In the meantime, I am using payphones to call my husband (who is 4,000 miles away). He is on the phone trying to track down my grandparents, my parents, and any Delta airline official who can somehow be held responsible for us being stranded without proper escort in the Memphis International Airport. To no avail. A strange man offered to take us home. I politely turned him down. As the hours got later and later, and the airport became more and more desolate, I stole a spoon from the cafeteria (so I could feed Kacey the organic homemade baby food I brought in my carry-on), and barricaded us into a large women's bathroom by pushing an old couch in front of the door. (Having, at this point, given up all hope, and now just biding time until my death, or tomorrow morning's 8 a.m. flight, whichever came first.)

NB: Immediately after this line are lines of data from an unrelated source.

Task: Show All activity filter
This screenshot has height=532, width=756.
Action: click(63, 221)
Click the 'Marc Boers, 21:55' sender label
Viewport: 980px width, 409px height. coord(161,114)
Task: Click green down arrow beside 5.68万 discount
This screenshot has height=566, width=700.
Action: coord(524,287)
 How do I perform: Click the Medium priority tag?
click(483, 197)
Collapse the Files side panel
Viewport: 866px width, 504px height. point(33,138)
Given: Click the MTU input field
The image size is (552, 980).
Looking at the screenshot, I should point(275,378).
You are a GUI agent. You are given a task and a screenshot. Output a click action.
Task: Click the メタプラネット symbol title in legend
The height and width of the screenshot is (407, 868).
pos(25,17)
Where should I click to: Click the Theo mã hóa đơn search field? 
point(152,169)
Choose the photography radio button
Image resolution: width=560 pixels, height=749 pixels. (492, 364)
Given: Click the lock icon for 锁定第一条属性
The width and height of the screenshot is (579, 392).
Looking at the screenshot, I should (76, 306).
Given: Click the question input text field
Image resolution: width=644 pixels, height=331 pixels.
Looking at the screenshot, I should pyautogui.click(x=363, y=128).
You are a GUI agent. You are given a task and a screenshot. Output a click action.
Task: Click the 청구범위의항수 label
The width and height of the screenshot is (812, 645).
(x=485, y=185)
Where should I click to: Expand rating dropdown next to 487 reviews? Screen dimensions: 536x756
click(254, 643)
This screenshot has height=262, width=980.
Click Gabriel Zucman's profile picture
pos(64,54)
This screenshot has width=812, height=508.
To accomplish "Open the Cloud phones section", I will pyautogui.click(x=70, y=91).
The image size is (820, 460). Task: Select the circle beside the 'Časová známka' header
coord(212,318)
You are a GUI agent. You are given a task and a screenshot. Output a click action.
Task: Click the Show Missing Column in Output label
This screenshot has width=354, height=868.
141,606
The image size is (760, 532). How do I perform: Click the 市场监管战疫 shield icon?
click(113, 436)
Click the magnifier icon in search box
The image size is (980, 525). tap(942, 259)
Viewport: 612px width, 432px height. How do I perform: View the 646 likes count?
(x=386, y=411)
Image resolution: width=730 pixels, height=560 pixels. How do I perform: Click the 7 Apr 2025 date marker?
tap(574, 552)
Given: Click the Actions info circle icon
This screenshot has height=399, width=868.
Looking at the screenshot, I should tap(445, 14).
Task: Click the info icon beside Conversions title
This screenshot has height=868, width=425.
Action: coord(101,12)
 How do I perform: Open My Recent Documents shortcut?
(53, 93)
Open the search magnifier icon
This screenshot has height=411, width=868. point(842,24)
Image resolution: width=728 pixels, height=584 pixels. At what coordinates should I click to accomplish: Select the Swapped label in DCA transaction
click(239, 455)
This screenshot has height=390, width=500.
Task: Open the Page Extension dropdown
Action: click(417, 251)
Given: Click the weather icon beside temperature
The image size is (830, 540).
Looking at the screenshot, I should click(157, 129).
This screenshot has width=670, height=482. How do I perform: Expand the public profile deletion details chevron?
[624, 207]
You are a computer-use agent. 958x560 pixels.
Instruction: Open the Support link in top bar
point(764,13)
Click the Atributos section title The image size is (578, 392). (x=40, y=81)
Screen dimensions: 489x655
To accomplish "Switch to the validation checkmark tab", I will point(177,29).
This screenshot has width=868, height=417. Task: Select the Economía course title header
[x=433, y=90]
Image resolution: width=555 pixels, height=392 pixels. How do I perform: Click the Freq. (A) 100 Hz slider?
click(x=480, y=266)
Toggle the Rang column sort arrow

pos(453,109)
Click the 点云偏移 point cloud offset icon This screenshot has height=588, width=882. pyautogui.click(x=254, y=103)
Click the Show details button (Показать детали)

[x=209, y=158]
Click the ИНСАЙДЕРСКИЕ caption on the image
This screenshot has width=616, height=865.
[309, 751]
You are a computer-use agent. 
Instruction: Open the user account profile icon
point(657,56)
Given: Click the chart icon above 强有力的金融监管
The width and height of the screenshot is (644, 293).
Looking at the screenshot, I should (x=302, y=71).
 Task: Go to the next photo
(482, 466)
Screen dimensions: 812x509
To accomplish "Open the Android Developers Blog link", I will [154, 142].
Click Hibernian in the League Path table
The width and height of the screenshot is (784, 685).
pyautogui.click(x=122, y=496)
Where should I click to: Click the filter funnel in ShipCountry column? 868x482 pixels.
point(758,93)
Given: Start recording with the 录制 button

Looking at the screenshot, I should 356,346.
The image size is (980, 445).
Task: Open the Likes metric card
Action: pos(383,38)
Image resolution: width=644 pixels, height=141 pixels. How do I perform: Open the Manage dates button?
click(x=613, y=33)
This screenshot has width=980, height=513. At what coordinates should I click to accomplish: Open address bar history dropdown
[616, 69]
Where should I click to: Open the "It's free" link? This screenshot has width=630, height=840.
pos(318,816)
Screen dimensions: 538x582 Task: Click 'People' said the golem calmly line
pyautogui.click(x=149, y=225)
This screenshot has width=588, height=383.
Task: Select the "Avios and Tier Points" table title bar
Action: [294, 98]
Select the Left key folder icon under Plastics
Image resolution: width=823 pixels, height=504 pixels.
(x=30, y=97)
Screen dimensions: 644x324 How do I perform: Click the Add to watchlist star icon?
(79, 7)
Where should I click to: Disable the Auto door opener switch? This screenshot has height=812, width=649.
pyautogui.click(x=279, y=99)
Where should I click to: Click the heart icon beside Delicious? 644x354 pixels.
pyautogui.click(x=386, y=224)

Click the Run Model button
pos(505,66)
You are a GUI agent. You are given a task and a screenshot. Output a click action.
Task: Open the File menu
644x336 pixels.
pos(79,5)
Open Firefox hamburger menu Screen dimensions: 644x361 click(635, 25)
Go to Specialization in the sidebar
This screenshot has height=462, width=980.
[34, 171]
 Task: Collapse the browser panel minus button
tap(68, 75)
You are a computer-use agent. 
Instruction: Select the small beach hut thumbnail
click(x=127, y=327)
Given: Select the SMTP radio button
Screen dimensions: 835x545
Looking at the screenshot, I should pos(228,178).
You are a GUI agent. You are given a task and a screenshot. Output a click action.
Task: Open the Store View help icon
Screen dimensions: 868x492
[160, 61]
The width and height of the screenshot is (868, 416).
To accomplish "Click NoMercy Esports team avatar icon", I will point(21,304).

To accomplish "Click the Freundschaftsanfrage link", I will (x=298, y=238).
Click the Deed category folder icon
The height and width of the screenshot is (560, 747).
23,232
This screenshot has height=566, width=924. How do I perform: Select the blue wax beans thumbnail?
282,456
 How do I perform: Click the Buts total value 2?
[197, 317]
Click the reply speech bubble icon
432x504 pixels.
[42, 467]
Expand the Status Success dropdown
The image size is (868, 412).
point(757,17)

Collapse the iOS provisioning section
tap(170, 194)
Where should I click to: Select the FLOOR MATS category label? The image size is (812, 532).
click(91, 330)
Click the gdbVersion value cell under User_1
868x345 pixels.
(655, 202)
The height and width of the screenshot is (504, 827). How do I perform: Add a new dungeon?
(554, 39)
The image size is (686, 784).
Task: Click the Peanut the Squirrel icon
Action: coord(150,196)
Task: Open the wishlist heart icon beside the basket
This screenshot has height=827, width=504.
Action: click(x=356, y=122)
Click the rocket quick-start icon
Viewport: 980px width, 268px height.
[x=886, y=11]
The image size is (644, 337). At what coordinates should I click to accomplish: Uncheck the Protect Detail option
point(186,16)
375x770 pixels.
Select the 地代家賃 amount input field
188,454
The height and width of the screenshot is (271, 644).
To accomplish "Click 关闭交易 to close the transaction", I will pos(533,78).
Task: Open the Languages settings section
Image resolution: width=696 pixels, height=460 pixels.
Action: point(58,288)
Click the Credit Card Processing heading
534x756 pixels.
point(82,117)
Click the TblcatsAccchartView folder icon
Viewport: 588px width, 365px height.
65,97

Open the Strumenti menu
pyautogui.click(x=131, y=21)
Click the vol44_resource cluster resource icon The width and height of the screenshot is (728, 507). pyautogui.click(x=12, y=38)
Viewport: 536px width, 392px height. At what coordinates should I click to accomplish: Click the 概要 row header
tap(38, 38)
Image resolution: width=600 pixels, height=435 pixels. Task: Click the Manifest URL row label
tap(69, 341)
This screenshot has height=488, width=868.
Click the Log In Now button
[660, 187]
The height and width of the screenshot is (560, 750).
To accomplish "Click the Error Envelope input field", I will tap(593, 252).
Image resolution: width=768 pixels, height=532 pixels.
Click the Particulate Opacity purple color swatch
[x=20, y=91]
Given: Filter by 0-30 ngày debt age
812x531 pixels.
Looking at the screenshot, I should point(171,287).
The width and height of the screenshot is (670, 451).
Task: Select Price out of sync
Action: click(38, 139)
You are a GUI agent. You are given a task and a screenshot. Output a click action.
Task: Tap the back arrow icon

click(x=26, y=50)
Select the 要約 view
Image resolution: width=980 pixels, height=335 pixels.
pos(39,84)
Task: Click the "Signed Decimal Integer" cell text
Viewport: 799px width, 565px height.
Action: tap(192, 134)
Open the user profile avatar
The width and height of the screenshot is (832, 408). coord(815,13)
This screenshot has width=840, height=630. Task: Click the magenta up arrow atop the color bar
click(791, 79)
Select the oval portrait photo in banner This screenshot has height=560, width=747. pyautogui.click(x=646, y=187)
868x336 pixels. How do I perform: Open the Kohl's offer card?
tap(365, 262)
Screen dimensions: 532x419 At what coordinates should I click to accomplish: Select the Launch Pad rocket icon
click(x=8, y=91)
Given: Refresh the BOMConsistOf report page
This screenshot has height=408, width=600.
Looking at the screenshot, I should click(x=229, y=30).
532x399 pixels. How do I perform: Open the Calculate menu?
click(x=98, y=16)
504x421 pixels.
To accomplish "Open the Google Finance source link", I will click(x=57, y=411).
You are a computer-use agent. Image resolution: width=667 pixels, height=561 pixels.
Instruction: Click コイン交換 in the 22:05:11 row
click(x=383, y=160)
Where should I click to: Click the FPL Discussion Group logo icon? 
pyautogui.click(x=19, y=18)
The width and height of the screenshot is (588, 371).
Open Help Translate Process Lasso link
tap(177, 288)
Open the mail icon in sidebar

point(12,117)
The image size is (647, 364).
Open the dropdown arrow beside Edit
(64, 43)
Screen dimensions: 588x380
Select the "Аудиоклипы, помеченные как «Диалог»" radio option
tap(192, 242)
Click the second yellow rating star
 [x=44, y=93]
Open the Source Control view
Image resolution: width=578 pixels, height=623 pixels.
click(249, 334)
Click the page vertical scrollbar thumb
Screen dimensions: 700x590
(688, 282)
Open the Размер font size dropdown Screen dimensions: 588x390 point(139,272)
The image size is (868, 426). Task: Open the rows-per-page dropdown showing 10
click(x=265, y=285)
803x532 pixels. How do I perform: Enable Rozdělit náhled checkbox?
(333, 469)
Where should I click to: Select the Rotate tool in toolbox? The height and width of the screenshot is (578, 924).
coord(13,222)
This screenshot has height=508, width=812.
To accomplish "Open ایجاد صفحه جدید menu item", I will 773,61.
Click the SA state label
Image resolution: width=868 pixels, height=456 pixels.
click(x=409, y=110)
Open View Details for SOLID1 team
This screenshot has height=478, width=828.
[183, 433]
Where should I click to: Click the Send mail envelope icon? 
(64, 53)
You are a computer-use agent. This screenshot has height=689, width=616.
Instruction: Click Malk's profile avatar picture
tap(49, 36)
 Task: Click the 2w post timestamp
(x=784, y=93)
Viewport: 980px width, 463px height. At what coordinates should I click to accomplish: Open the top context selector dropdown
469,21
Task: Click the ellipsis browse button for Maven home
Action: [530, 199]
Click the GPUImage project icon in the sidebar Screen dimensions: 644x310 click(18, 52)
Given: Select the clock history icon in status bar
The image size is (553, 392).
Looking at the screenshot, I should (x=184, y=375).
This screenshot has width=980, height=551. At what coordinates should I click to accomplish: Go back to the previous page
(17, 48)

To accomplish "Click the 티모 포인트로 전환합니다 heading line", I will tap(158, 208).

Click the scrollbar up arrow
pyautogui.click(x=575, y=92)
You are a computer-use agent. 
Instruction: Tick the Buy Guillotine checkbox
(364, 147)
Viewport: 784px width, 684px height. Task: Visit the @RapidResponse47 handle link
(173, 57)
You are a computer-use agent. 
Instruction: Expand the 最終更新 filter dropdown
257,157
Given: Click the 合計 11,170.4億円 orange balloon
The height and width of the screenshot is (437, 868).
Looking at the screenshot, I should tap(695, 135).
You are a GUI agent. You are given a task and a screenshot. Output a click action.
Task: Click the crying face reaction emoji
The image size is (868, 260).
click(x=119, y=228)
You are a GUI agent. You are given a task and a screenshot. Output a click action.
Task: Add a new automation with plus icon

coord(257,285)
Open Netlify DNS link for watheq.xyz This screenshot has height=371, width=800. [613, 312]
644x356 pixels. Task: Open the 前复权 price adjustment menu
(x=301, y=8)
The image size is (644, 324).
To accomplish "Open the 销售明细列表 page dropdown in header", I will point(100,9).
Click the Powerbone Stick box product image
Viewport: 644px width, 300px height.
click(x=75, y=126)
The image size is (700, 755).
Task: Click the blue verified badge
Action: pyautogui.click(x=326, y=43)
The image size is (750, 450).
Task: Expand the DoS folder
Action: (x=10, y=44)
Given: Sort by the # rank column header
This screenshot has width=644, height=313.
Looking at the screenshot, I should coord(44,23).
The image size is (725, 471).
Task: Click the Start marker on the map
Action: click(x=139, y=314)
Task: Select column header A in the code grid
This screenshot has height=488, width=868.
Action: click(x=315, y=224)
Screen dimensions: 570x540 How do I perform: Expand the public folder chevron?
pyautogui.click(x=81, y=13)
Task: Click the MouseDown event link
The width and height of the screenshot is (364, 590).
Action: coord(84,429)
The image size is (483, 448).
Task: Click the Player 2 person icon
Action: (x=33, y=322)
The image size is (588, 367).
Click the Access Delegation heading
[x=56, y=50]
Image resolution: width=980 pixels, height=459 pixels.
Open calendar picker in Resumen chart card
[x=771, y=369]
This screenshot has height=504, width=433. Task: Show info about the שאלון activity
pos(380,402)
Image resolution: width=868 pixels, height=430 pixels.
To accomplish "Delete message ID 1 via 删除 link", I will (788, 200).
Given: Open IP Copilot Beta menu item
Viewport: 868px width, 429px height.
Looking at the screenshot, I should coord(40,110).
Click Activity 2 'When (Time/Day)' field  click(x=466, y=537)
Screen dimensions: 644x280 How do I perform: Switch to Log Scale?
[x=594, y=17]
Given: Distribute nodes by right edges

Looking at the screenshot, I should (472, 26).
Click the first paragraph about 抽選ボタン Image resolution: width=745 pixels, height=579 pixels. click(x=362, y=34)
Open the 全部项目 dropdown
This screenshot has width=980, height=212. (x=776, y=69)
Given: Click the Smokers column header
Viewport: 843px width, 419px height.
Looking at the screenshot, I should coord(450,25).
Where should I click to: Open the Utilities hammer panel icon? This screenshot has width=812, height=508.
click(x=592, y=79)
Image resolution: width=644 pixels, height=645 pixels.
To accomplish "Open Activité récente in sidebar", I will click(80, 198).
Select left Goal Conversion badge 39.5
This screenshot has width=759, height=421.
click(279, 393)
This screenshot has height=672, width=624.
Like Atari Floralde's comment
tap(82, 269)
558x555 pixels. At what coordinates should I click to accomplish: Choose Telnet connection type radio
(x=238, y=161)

I fed Kacey and got her to sleep, read "Anna Karenina" for awhile, realized there was NO WAY I was going to sleep in there, washed my hair in a public sink and "blow dried" it with one of those wall-mounted hand dryers - this would have been easier had I been a gymnast. After these eventful few hours, I hear a faint
"s...t...e...p...h...a...n...i...e..." from somewhere in distance. I listen. Again, I hear it, but this time louder. It's my mommy!!!! Now, I don't care if you are a 23-year-old parent who lives 4,000 miles from home, when you need your mommy, you need your mommy! She and dad eventually got the news and drove straight from wherever-they-were to Memphis to rescue me. Yeah!

On the return flight a couple of weeks later, I almost got stranded in Minneapolis. Again, as the result of a flight delay, I was late for my connecting flight to Seattle. When I got to the gate, they were rolling back the walkway. I met the exiting airline worker as she was walking back into the terminal. She told me I was too late. To this point in my life, I don't believe I had ever stood up for myself. My usual, a-bit-shy self, afraid of spending another sleepless night in an airport, looked her dead in the face, stuck out my pointer finger and demanded, "Either you roll that walkway back out and let me on that plane, or you, personally, will be paying for my hotel room tonight." Kacey and I made it back to Anchorage as scheduled.

Twenty years full circle. 1987: Kacey and I were stranded together in the home of "the King" trying to get to Nashville. 2007: Kacey and I part ways as she moves into her first real "home" and I leave her in care of "THE KING" in Nashville.